##### Excerpt #####

This to me would seem to meet the needs of "lightweight" and "fully-configurable", and moves the complexity away from this module. I'm probably missing something?

nicholasThompson’s picture

I cant see what's wrong with having a settings page? The menu system in D6 can include files based on callback path. We could use this to include "globalredirect.admin.inc" or something like that...

Freso’s picture

Status: Needs review » Needs work

@ Nicholas:
If you're referring to my comment about a page, I'm not referring to an /admin page, but the page where one can choose (to either go back or) to go to a different language to see the content. But... that might very well be possible to add in a menu callback as well.

sparkey85’s picture

This patch is really nice, if I use the direct links to the nodes, but if I call the node with an alias /en/Germansite, it could not going to /en/Englishsite, is that possible to extend the patch with alias handling?

Freso’s picture

@sparkey85:
I'm assuming you use Pathauto here, but it might apply even if you're just using core's Path module: When you create a node and select a language for it, Pathauto (and/or possibly just plain Path) will save the accompanying alias with the language code – this is to prevent aliases for e.g. English "foobar" and German "foobar" to conflict which each other, as they would have the same alias! (See #269877: path_set_alias() doesn't account for same alias in different languages for a conflict due to Path not using this language information.)

#####

List of tasks -
1. Copy out the passage of the thread between "I cant see what's" and "callback as well.", inclusive.
2. Answer these questions about the thread:
(a) Which file does nicholasThompson suggest the menu system could include?
(b) What status change accompanies Freso's first comment?
(c) What alias did sparkey85 use to call the node?

##### Supplied records #####

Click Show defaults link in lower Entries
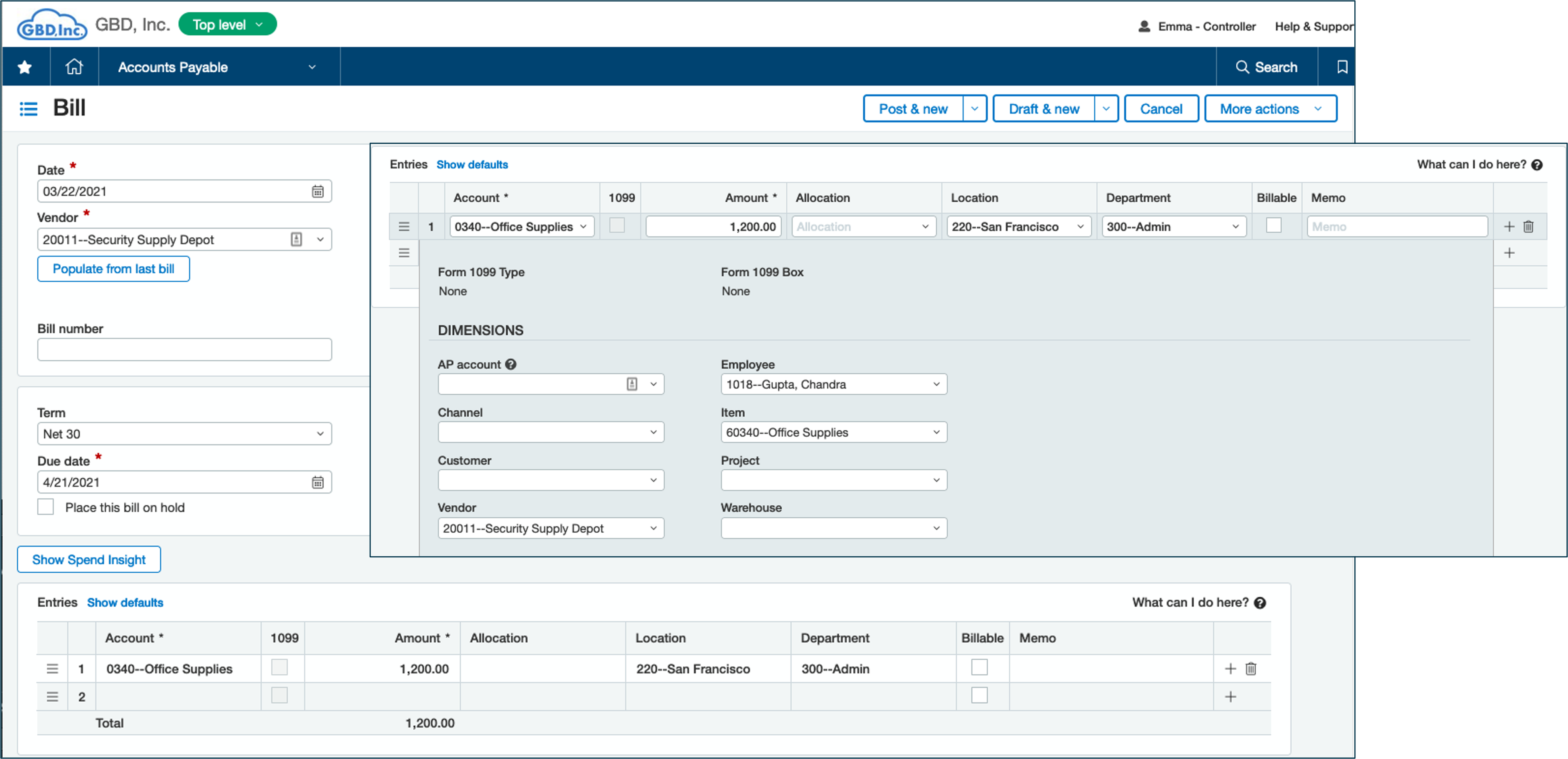Image resolution: width=1568 pixels, height=759 pixels. [125, 602]
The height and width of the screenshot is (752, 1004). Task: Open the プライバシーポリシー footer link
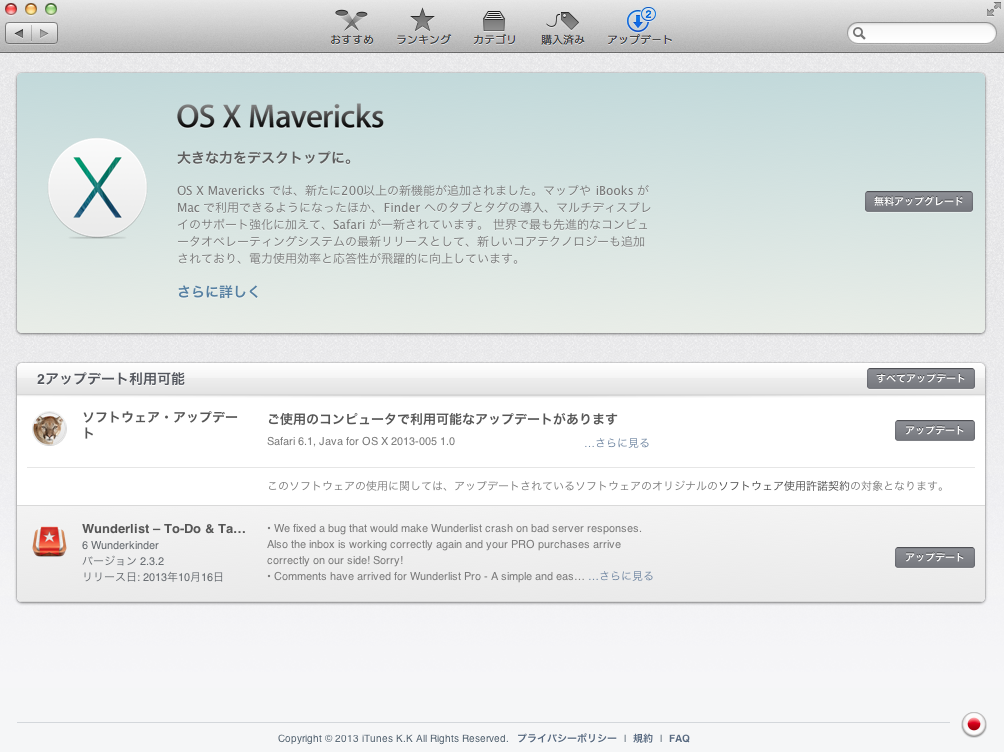tap(566, 738)
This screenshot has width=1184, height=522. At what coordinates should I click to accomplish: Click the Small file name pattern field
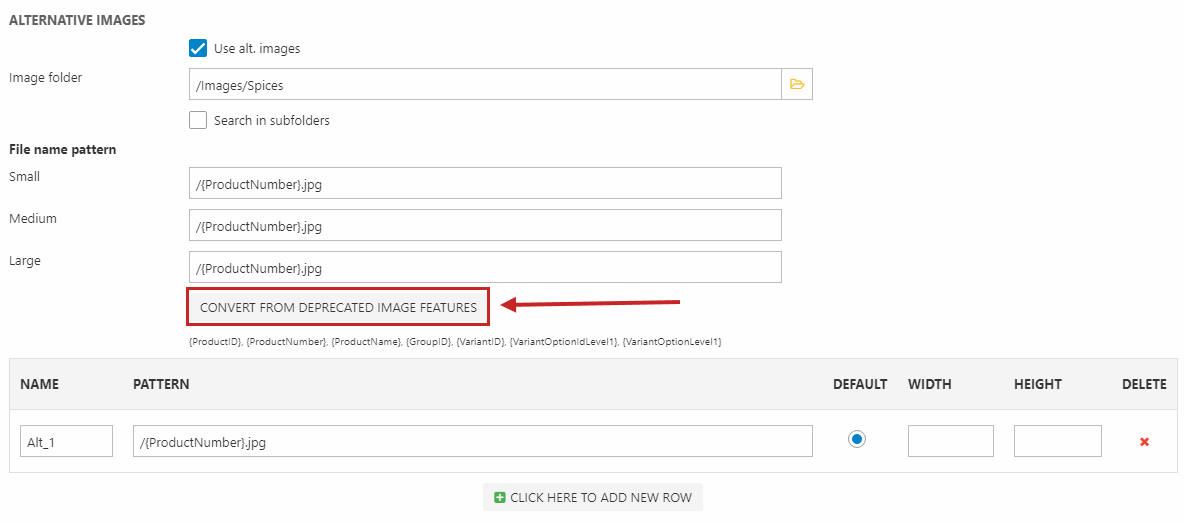(x=484, y=183)
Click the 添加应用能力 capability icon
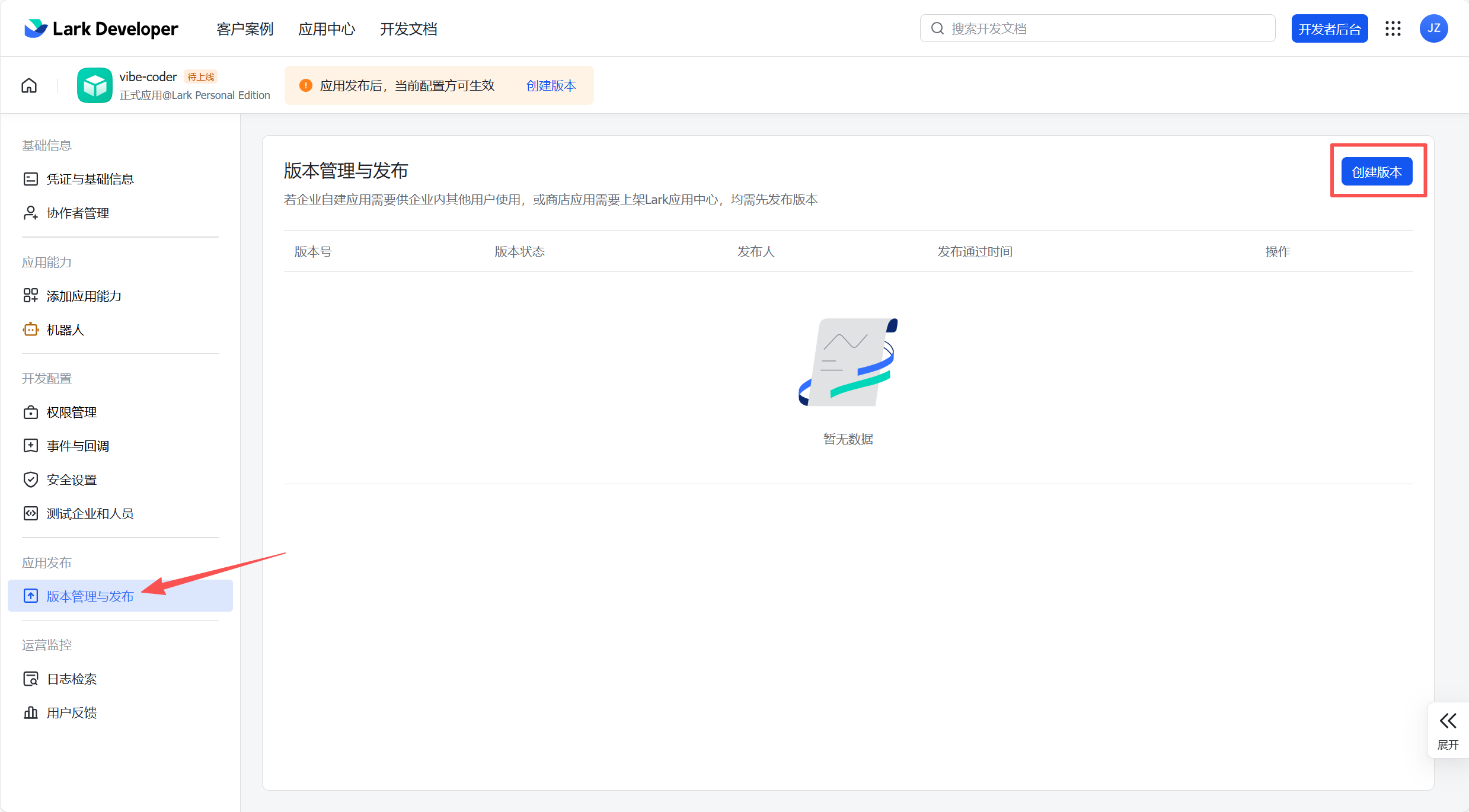This screenshot has height=812, width=1469. tap(30, 295)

#####

Final results -
1.
I cant see what's wrong with having a settings page? The menu system in D6 can include files based on callback path. We could use this to include "globalredirect.admin.inc" or something like that...

Freso’s picture

Status: Needs review » Needs work

@ Nicholas:
If you're referring to my comment about a page, I'm not referring to an /admin page, but the page where one can choose (to either go back or) to go to a different language to see the content. But... that might very well be possible to add in a menu callback as well.

2.
(a) "globalredirect.admin.inc"
(b) From "Needs review" to "Needs work"
(c) /en/Germansite